== Required work ==
a) Answer these questions from the passage on the Integrational Theory of Language:
(i) What are the two major subtheories of the theory?
(ii) What name is given to a speaker's total share of a language?
(iii) What are sets of idiolects called?
b) For each statement, decide whether the passage on the Integrational Theory of Language supports it, and quote the words that settle it.
(i) Integrational Linguistics has developed a theory of linguistic descriptions known as the Integrational Theory of Grammars.
(ii) A personal variety counts as an idiolect in the theory's sense.
(iii) Integrational Linguistics accepts the idealization of a 'completely homogeneous speech-community.'

== Extract ==

-- START --

The Integrational Theory of Language is the general theory of language that has been developed within the general linguistic approach of Integrational Linguistics.

Differently from most other approaches in linguistics, Integrational Linguistics emphasizes a distinction between theories of language and theories of language descriptions. Integrational Linguistics has therefore developed both a general theory of language and a theory of linguistic descriptions, the Integrational Theory of Grammars.

The Integrational Theory of Language contains two major subtheories: (i) the Integrational Theory of Linguistic Variability, which is 'conflated' with (ii) the Integrational Theory of Language Systems.

One of the most distinctive features of the Integrational Theory of Language is its adherence to ontological explicitness and constructiveness: the ontological status of every linguistic entity postulated by the theory is clearly determined (explicitness), and every entity is a logical or set-theoretical construct ultimately related to a small number of sets of basic entities that include, in particular, objects and events in space-time (constructiveness).

From its inception, IL has regarded linguistic variability, i.e. the changeability of languages along dimensions such as time, geographical space, social stratification etc., as an essential property of natural languages that has to be treated in any realistic theory of language; certain idealizations, such as Chomsky's 'completely homogeneous speech-community,' are rejected.

The Integrational Theory of Linguistic Variability thus aims at providing a theoretical framework for variation research (including studies in sociolinguistics, dialectology, and historical linguistics) and a basis for a realistic theory of language systems. The theory centers around the notion of 'idiolect,' in a specific sense of the term that avoids traditional problems: an idiolect is a homogeneous part of an individual speaker's share of a language (a speaker's total share of a language, called a 'personal variety,' is not an idiolect in this sense but is a set of idiolects). Such an idiolect, understood as an individual (linguistic) means of communication of a person during a certain period of time, simultaneously belongs to a certain period of the language, to a certain dialect, sociolect, register, medial variety, etc. A natural language (understood as a historical language during the entire span of its existence, or a period – a major temporal part – of a historical language) is construed as a set of idiolects, and each variety of the language is a subset of the language. Sets of idiolects (such as languages and their varieties) are called 'communication complexes.' The varieties of a language are given through its 'variety structure': a classification system whose source is the language itself.

-- END --

== Supplied data ==
-- START --

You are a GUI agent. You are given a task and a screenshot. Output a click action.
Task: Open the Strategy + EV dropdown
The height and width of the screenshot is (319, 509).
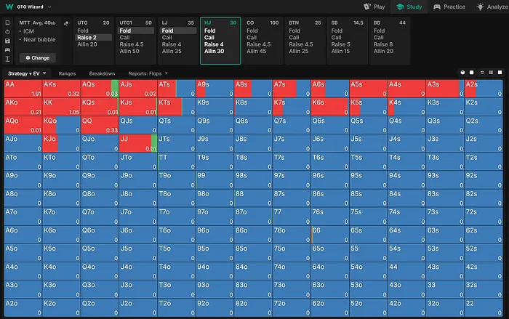point(27,73)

-- END --

== Full solutions ==
a)
(i) The Integrational Theory of Linguistic Variability and the Integrational Theory of Language Systems.
(ii) A 'personal variety.'
(iii) 'Communication complexes.'

b)
(i) Yes: "a theory of linguistic descriptions, the Integrational Theory of Grammars."
(ii) No: "is not an idiolect in this sense but is a set of idiolects."
(iii) No: "certain idealizations, such as Chomsky's 'completely homogeneous speech-community,' are rejected."